[What needs to be done] The response must be made up of the lines in the entries below that contain "computer".

___ Data for analysis

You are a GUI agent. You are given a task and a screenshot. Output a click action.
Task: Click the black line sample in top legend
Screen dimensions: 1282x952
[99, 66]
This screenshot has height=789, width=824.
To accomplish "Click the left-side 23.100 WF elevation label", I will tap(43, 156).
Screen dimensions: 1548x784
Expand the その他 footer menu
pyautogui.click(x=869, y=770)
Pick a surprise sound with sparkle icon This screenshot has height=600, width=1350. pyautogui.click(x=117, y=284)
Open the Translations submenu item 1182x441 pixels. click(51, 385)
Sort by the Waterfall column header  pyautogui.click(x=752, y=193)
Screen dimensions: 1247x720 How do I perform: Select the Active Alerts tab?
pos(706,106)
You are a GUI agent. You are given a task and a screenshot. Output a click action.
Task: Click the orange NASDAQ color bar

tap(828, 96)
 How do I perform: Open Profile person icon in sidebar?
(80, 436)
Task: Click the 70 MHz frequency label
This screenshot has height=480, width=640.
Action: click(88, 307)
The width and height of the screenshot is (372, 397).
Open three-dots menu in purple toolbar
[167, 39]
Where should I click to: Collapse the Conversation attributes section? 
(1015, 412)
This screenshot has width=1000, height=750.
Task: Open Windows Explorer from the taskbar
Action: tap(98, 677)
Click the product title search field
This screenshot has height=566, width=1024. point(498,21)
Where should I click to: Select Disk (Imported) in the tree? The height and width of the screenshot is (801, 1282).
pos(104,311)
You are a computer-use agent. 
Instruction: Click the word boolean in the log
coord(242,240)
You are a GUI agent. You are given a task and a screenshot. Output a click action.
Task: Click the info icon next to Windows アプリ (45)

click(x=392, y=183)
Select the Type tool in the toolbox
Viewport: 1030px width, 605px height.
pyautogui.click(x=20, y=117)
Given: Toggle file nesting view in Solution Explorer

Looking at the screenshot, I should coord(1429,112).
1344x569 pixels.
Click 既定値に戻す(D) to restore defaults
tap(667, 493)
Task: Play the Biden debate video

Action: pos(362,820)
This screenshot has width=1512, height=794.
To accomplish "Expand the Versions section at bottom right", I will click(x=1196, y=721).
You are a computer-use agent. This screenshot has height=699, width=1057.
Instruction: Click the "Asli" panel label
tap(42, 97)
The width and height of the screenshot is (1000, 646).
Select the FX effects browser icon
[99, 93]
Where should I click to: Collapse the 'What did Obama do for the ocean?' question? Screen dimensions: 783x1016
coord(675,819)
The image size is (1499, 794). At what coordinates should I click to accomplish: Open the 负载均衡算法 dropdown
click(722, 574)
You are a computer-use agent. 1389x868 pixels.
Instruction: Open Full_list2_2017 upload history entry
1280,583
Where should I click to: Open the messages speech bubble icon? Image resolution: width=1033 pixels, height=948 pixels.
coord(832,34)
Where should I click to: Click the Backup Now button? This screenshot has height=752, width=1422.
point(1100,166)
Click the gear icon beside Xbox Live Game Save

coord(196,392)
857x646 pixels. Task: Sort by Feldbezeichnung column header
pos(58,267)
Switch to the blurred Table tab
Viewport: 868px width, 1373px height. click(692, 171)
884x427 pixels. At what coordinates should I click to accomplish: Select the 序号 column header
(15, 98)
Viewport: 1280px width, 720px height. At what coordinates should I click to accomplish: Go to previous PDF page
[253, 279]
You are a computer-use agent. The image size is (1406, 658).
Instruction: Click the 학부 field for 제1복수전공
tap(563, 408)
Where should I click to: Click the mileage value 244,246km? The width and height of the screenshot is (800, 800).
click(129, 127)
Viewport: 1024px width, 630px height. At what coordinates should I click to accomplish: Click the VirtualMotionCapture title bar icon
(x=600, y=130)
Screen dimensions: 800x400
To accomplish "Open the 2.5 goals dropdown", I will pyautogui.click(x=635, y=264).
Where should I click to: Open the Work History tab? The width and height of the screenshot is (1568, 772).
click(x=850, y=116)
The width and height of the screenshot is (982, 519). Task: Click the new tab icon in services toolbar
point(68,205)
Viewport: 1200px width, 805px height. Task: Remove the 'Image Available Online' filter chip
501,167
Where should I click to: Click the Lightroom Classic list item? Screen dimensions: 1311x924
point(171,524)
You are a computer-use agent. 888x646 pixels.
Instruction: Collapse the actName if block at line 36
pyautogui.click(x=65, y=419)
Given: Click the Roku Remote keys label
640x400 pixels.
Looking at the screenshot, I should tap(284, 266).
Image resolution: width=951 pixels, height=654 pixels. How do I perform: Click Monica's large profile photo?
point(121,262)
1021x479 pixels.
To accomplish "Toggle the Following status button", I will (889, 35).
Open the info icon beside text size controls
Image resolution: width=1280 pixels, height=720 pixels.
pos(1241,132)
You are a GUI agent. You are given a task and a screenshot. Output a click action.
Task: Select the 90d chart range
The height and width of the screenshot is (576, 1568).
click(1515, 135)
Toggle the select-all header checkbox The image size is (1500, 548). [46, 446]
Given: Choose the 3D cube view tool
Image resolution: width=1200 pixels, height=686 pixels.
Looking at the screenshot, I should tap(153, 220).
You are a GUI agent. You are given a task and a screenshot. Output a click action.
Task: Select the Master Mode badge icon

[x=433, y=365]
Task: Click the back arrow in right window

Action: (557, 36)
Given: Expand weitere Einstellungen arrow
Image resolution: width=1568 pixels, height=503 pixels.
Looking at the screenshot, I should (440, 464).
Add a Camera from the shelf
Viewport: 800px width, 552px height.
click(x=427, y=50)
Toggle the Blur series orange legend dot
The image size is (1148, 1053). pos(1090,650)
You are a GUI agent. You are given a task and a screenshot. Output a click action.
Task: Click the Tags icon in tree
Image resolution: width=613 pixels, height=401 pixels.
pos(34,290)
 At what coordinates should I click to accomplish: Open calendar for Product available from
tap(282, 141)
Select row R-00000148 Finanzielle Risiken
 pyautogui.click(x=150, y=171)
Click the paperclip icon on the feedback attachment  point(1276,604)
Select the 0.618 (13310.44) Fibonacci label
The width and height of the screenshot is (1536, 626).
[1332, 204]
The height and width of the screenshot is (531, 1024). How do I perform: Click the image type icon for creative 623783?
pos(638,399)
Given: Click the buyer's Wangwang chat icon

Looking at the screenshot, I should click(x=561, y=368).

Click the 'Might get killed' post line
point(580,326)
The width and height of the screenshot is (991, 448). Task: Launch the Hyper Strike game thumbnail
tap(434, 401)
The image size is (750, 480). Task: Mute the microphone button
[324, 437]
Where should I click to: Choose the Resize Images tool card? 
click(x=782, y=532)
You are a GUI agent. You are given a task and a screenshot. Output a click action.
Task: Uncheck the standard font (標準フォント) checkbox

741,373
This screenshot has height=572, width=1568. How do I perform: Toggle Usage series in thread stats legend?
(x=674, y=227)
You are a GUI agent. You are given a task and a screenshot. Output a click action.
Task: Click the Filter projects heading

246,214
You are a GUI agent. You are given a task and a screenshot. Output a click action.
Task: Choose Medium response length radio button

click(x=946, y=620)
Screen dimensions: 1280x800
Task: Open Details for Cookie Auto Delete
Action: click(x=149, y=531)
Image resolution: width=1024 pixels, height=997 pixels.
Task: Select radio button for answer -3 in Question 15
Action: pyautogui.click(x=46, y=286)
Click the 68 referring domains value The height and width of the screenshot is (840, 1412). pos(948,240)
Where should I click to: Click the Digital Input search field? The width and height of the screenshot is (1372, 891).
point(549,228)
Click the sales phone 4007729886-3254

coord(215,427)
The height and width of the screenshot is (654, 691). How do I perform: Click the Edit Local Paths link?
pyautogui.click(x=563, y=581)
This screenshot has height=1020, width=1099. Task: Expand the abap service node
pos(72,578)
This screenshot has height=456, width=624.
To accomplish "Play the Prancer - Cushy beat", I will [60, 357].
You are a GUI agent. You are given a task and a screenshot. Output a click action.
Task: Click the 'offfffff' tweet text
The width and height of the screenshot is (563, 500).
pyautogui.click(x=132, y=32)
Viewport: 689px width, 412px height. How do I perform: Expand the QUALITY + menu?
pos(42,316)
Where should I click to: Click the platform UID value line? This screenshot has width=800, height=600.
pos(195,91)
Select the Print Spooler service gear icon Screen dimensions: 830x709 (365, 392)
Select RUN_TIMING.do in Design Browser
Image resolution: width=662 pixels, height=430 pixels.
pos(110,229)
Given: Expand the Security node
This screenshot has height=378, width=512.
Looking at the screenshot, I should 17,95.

______

[Exercise output]
You are a computer-use agent. 
You are a computer-use agent. This screenshot has height=699, width=1057.
You are a computer-use agent. 1389x868 pixels.
You are a computer-use agent. The image size is (1406, 658).
You are a computer-use agent. 888x646 pixels.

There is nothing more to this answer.